Thomas Bernhard wäre im heurigen Februar neunzig Jahre alt geworden. Eigentlich unvorstellbar, ein greiser Bernhard, gleichsam als Prototyp des grantelnden Österreichers …

Zur Erinnerung an den nicht nobelpreisbedachten Schriftsteller – oder gar zur Feier – sind in seinem Hausverlag zwei Biografien erschienen, eine sehr ernst zu nehmende und eine sozusagen zum Vergnügen der Bernhard-Gemeinde, die es wohl immer noch gibt. Ein Autor, der Holzfällen und Heldenplatz geschrieben hat, gerät nicht leicht in Vergessenheit. Ein Monument der deutschsprachigen Literatur bleibt überdies die Auslöschung mit ihren 650 absatzlosen Seiten über Franz-Josef Murau, schlechthin ein Opus magnum.

Peter Fabjan, Bernhards Halbbruder und Leibarzt der letzten Jahre, hat einen »Rapport«, gemeint ist wohl ein Tätigkeitsbericht, verfasst. Die umfassendste Lebensbeschreibung hat bisher der in Salzburg lehrende Germanist Manfred Mittermayer im Jahr 2015 abgeliefert, ein ehrgeiziges Buch. Fabjan bietet – naturgemäß als naher Verwandter – unbekannte und neue Aspekte, was den Bericht besonders interessant macht. Die familiären und medizinischen Einsprengsel als Zuwaage machen das Originäre aus.Immerhin meldet sich nicht jeden Tag ein Bruder zu Wort. Fabjan betitelt seinen »Rapport« mit Ein Leben an der Seite von Thomas Bernhard, obwohl es, wie der Autor ehrlich und offen protokolliert, nicht selten am Nebentisch oder mit einem Respektabstand geführt wurde. Bezeichnend ist ein Farbfoto im Buch, das Thomas Bernhard mit Marianne Hoppe beim Abendessen zeigt. Fabjan durfte, »wieder einmal zum Chauffeur geworden, vom Nebentisch aus ein überaus herzliches Gespräch zwischen den beiden« beobachten – wie ein Zaungast. Eine abschließende Biografie liefert der Mediziner Peter Fabjan nicht.
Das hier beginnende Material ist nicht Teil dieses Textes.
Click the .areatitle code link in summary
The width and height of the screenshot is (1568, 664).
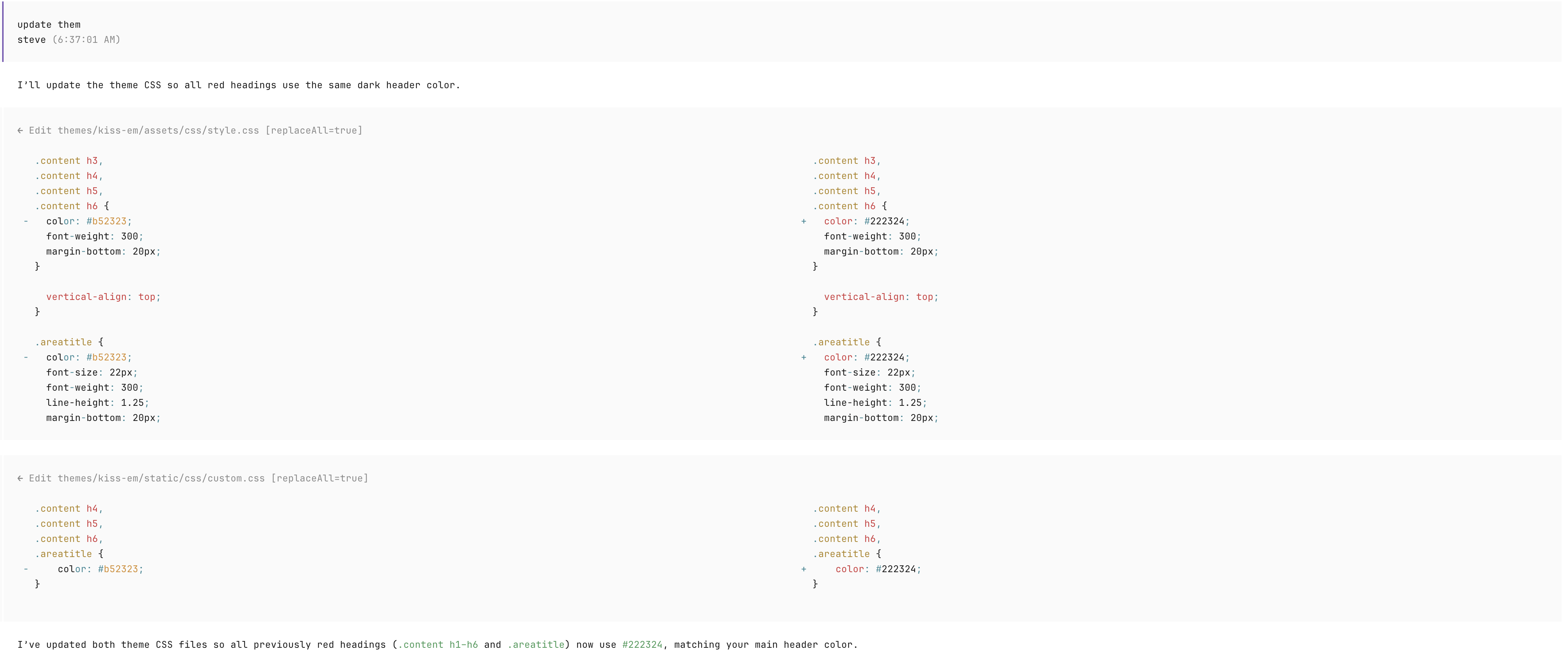tap(536, 645)
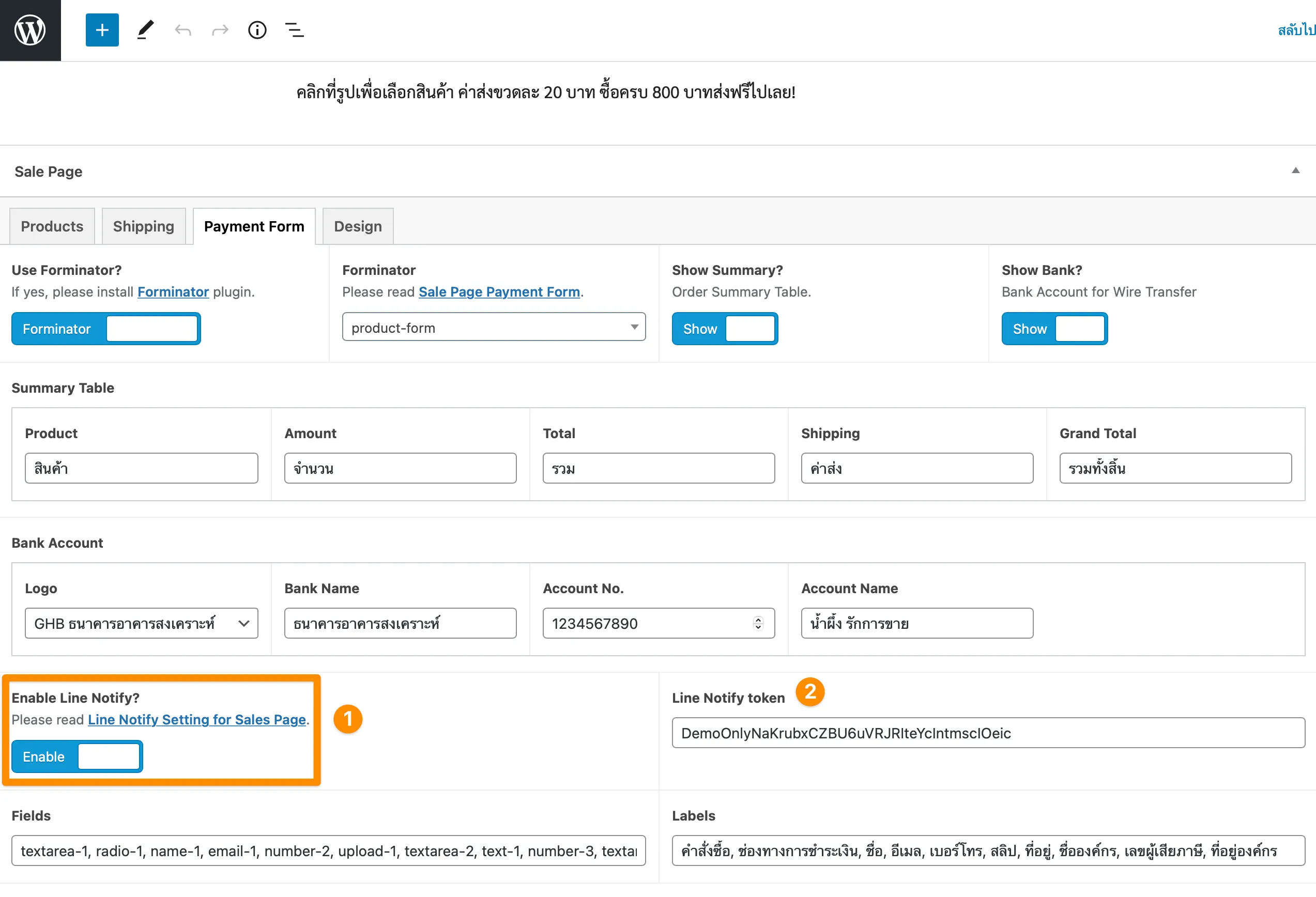The image size is (1316, 897).
Task: Select the pencil edit tools icon
Action: tap(145, 30)
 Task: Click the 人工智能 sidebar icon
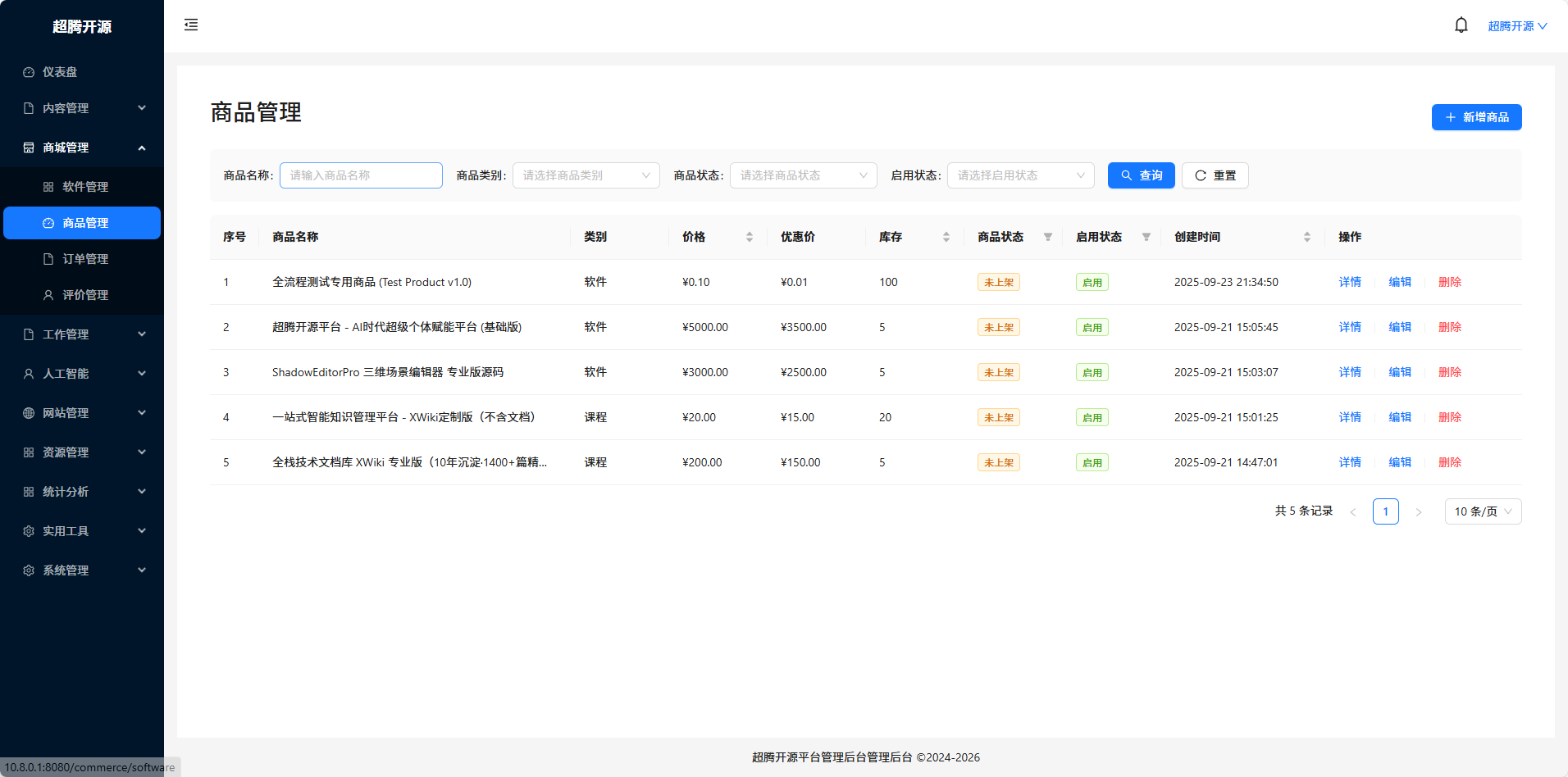(27, 373)
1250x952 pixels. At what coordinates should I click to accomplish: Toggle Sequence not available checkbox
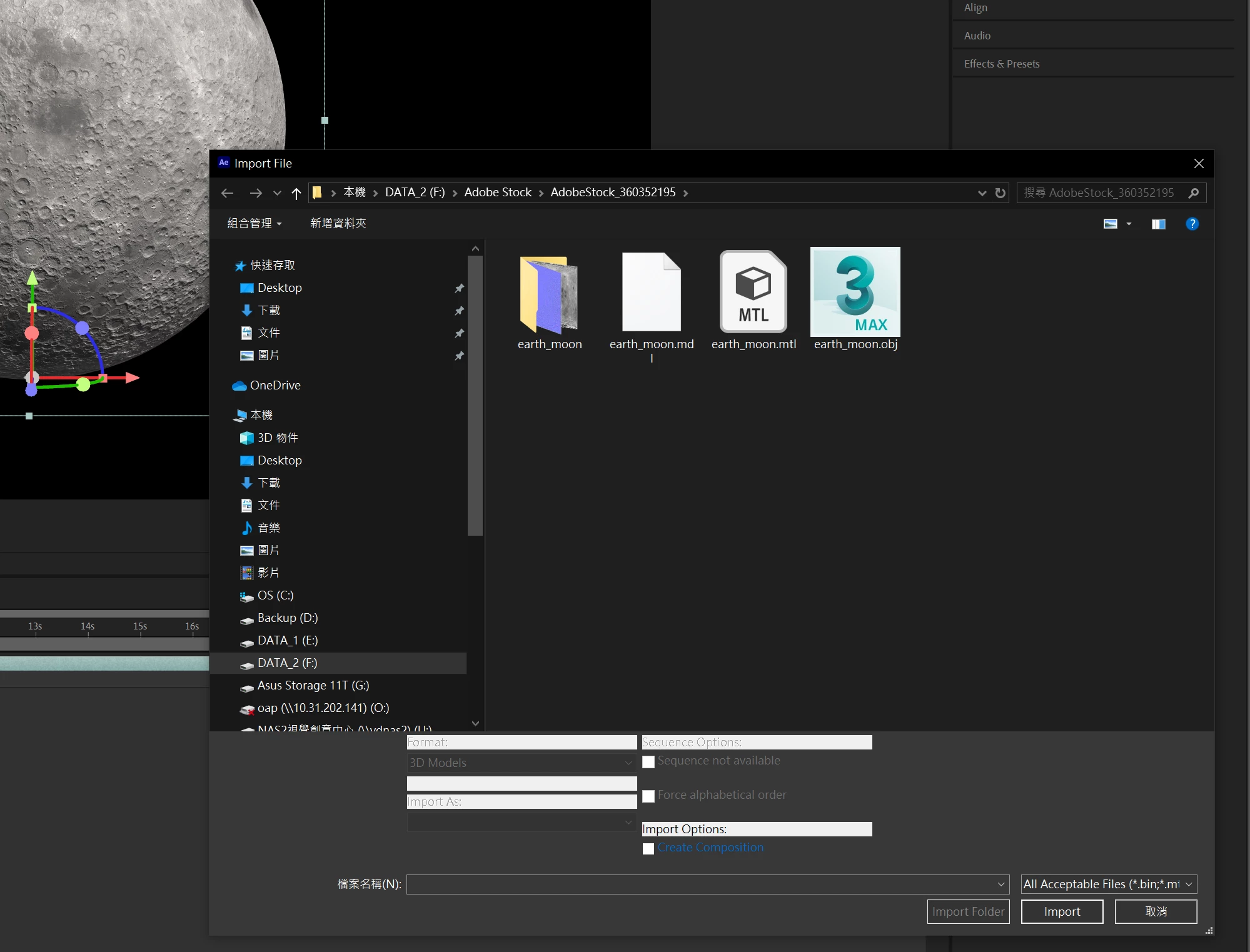click(648, 761)
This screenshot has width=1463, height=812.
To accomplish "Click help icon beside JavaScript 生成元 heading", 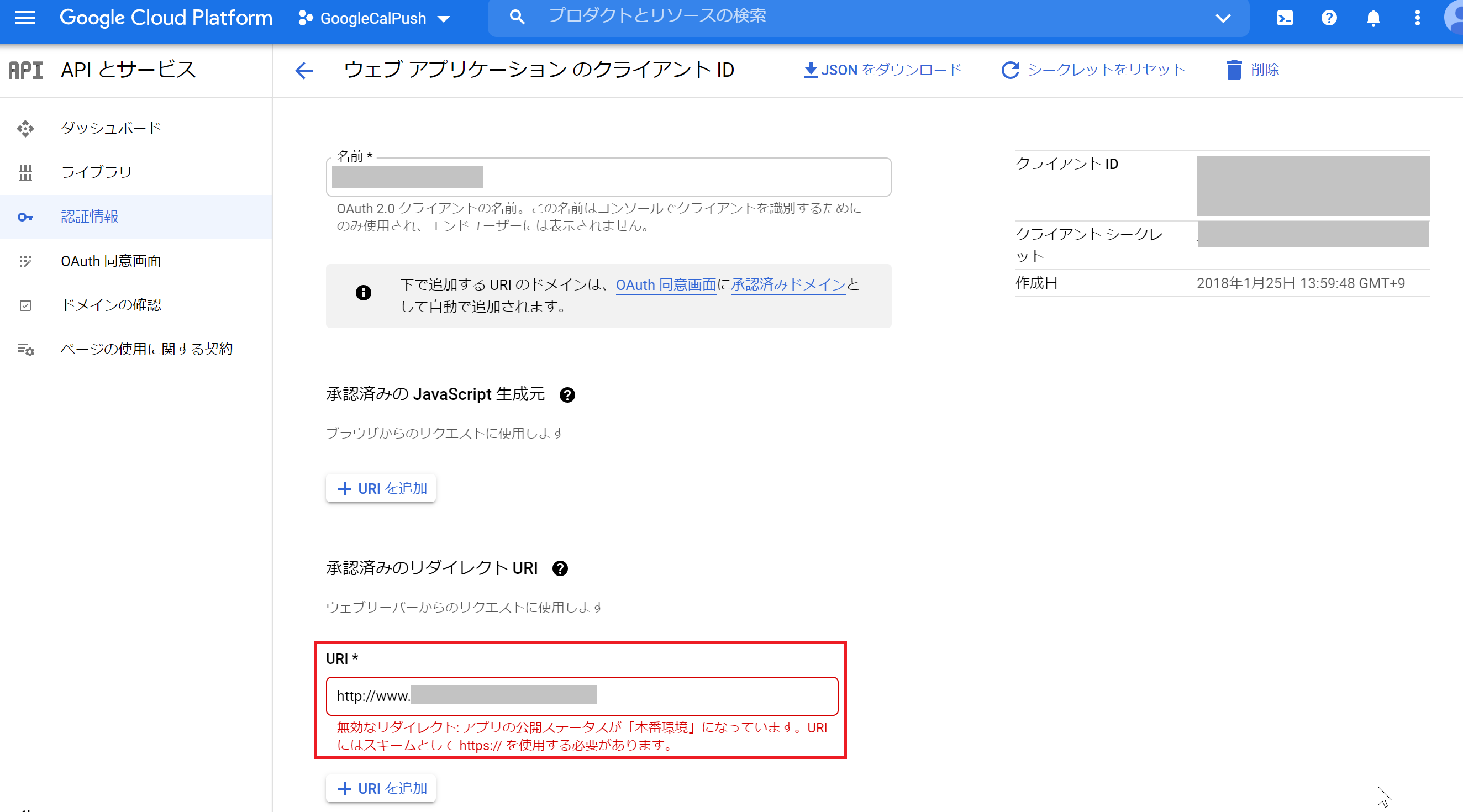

Es sind Aspekte, die er anreißt, und pure Informationen ohne artifiziellen Anspruch. Achtzig Seiten lang legt er den familiären Stammbaum dar, verweist auch auf den Erzeuger des Schriftstellers, Alois Zuckerstätter, dem der Sohn sehr ähnlich sah. In dieser Stammbaumprosa erzählt Fabjan über seinen Vater und Bernhards Stiefvater etwas ganz anderes als der Halbbruder in seiner fünfbändigen Autobiografie. Fabjan stellt ihn als kulturinteressierten Menschen dar, der die Schriftstellerkarriere seines Stiefsohns mit Wohlwollen verfolgte.

Signifikant in der Beschreibung ist der erste Satz. »Der Weg meines Bruders Thomas war ein einziges Bestreben, sich aus den beengenden Familienbanden zu befreien und sich ein Leben als Künstler zu erkämpfen.« Peter Fabjans Herkunft war eigentlich keine andere, weshalb man wohl konstatieren darf, dass er sich ein Leben als anerkannter Arzt erobern wollte – und dies auch getan hat. Beide haben sich – der eine künstlerisch, der andere akademisch – eine Sonderstellung erarbeitet. Sie haben sich, wie es Thomas Bernhard gegenüber seinem Bruder formuliert hat, »halt durchgesetzt«. Beiden war der Weg in dieser Weise nicht vorbestimmt, zumal die Familie immer wieder um den »nackten Existenzerhalt« kämpfen musste. Ein paar Dinge nennt Fabjan beim Namen. Er bezeichnet seinen Bruder als areligiös und asexuell, was im Zusammenhang mit Bernhards Lebensmenschen, der Ministerialratswitwe Hedwig Stavianicek, eine aufschlussreiche Information ist. Fabjan zeichnet ein Charakter- und Persönlichkeitsporträt, wie es bisher unbekannt war. Das Buch ist eigentlich eine Doppelbiografie. Fabjan gibt so viel aus seinem eigenen Leben »an der Seite von Thomas Bernhard« preis, dass eine autobiografisch grundierte Parallelgeschichte entsteht.